New thesis on improving early detection of cancer
Hi Elinor Nemlander, doctoral student at the Division of Family Medicine and Primary Care. On January 31 you will defend your thesis ”Early cancer detection through symptoms and signs”. What is the main focus of the thesis?
”My thesis focuses on improving early cancer detection by analysing symptoms and clinical signs using innovative methods, such as machine learning. The studies explore how data from primary and specialised care can be utilised to develop tools that support general practitioners in identifying patients at high risk of cancer,” says Elinor Nemlander, doctoral student at the Department of Neurobiology, Care Sciences and Society.
Which are the most important results?
”The most important results show that machine learning models can predict lung cancer based on symptom questionnaires and colorectal cancer using coded diagnostic data and symptom codes. Additionally, the analyses reveal that newly developed anaemia is strongly associated with an increased risk of cancer and mortality within 18 months, making it an important early warning signal in primary care.”

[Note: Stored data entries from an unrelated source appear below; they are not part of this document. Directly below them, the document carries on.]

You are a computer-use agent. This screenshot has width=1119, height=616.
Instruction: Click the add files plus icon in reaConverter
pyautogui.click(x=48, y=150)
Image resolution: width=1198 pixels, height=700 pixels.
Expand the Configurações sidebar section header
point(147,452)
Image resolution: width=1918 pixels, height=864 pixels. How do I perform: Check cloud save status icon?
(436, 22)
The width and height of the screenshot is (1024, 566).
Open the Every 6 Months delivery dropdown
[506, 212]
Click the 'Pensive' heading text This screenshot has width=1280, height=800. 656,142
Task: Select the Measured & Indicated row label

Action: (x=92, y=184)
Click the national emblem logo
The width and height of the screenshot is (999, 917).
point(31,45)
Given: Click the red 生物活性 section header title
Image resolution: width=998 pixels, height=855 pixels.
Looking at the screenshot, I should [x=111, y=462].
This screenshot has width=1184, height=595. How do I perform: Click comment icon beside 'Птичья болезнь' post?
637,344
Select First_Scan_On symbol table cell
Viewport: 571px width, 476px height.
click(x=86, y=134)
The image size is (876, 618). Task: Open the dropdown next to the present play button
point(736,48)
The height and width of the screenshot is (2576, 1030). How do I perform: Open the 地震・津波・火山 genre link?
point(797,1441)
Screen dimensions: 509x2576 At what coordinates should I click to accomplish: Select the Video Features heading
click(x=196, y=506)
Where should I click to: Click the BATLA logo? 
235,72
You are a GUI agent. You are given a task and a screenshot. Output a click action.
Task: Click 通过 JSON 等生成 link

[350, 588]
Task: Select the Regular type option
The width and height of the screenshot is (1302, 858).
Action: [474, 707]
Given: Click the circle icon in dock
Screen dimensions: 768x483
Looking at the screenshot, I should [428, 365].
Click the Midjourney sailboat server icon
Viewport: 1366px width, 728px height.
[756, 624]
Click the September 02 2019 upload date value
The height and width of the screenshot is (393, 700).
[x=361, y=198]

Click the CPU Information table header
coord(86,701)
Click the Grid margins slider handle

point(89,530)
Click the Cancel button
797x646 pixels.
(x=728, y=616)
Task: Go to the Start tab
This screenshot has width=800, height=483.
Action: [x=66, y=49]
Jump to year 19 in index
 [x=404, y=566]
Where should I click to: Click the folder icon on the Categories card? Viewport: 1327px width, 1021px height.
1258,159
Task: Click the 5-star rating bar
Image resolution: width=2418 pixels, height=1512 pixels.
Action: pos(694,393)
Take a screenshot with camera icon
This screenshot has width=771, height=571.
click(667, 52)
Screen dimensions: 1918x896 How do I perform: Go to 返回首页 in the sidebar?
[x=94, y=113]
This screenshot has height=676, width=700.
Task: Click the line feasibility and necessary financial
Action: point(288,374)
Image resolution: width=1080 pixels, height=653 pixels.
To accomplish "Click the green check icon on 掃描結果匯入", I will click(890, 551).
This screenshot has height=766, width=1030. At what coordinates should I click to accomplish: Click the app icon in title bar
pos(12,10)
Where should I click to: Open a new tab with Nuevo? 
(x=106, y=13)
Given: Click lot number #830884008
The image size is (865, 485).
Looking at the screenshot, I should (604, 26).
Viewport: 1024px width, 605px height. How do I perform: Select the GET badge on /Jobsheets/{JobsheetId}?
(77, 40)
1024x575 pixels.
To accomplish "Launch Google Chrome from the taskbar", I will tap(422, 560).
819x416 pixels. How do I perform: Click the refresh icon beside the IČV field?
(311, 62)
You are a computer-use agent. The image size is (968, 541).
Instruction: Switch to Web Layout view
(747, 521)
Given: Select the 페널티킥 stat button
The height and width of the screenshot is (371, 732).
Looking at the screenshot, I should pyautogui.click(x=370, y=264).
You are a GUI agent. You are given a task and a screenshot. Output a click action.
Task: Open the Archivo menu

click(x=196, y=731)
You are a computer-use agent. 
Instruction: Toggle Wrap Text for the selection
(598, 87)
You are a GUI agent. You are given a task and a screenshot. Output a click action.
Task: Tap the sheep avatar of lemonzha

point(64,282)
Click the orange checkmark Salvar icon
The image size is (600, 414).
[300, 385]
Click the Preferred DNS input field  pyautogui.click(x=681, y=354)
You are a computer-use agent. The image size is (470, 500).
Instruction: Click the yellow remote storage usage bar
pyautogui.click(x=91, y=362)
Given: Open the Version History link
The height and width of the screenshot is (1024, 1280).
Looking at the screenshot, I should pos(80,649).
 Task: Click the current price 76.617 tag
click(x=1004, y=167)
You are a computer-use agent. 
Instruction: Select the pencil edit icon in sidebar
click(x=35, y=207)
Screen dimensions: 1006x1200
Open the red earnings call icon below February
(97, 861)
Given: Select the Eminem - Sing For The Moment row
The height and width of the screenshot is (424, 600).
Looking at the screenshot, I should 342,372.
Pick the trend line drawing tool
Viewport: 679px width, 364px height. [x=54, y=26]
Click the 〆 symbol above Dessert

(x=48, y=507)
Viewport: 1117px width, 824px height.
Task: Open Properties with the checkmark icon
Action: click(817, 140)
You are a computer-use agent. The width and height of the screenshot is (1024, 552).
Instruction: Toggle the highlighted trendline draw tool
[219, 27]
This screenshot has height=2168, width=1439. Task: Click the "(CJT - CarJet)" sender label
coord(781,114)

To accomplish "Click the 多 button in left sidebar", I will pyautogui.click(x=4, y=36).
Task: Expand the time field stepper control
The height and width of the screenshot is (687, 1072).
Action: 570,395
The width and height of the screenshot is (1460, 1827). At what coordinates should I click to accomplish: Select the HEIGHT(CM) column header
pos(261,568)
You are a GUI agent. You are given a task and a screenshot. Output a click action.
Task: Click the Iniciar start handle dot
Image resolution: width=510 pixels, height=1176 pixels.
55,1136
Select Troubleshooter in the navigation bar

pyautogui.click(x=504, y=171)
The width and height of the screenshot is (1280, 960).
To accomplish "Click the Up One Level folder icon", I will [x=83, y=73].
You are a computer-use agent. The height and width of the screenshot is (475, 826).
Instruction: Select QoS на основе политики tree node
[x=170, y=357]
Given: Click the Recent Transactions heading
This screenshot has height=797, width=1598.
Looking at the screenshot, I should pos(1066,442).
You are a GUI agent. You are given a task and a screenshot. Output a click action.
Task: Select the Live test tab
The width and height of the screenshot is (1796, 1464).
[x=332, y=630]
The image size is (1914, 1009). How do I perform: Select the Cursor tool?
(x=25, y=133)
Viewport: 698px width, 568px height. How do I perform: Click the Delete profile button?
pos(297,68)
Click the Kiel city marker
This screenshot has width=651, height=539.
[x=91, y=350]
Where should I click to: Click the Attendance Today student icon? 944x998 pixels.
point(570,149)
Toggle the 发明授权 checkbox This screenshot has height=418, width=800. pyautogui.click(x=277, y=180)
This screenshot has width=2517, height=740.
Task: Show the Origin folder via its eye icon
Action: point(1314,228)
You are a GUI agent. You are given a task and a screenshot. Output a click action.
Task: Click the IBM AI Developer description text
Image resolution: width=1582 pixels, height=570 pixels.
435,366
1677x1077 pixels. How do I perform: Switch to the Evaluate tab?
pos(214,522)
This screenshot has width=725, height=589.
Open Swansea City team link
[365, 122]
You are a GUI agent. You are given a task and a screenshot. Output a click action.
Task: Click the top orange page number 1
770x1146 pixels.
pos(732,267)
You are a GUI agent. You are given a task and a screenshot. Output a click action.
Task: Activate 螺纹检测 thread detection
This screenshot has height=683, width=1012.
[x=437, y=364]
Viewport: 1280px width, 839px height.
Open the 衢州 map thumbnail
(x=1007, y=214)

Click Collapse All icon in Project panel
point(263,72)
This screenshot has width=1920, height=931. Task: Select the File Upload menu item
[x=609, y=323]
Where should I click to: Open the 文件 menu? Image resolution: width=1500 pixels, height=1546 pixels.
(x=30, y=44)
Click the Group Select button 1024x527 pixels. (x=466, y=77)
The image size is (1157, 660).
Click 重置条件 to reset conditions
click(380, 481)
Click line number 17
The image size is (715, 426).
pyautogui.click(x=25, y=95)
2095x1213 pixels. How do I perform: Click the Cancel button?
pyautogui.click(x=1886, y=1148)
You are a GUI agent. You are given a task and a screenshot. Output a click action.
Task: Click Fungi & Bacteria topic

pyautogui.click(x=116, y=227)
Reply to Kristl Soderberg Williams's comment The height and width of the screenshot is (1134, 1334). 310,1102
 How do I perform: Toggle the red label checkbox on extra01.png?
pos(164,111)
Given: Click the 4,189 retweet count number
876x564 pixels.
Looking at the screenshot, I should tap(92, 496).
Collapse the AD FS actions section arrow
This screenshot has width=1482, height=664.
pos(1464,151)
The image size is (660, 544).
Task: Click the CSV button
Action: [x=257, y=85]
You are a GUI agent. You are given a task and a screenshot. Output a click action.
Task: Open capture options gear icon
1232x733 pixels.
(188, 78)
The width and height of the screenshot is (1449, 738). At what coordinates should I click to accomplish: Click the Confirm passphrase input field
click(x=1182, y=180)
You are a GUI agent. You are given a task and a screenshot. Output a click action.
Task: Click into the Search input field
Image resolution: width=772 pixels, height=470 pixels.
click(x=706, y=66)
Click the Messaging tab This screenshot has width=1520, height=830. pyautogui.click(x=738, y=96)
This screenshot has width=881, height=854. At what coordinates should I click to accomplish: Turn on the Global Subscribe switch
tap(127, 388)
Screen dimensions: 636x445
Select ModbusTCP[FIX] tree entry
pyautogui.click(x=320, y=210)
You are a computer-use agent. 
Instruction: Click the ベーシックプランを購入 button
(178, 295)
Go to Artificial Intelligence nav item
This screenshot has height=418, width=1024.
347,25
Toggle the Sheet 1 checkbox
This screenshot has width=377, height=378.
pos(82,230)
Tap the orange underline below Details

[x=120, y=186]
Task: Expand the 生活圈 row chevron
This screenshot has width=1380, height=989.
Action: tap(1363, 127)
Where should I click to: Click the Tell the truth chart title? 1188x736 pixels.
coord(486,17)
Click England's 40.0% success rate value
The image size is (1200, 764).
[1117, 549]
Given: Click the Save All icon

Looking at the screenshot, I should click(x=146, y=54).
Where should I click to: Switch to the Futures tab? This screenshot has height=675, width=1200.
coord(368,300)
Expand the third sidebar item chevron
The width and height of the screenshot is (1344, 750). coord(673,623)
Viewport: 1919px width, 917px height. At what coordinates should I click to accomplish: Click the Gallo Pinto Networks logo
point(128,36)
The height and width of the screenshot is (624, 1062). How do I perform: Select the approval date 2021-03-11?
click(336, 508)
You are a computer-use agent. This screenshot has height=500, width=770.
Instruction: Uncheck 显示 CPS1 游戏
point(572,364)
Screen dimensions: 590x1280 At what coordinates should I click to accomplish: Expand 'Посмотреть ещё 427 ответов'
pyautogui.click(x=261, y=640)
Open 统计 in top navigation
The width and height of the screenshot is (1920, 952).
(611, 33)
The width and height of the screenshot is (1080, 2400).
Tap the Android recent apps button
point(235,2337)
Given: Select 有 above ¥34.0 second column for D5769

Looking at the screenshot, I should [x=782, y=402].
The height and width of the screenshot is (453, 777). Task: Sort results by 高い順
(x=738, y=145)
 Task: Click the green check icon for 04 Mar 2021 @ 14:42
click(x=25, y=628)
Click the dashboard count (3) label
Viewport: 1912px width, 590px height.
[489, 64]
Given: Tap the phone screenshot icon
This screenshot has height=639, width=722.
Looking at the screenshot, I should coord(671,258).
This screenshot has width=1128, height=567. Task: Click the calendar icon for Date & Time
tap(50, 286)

How can this new knowledge contribute to the improvement of people’s health?
”The findings from this thesis can support the development of clinical risk assessment tools to identify high-risk cancer patients earlier, leading to faster investigations and improved treatment outcomes. By leveraging machine learning and existing healthcare data, these tools can make healthcare more efficient and reduce unnecessary examinations, benefiting both patients and the healthcare system.”
What’s in the future for you? Will you continue to conduct research?
”I plan to continue researching early cancer diagnostics and to build upon the results of my thesis. My goal is to develop new tools that can be integrated into existing systems in primary care. In the future, I hope such tools can reduce diagnostic delays, improve patient outcomes, and optimise healthcare resource allocation.”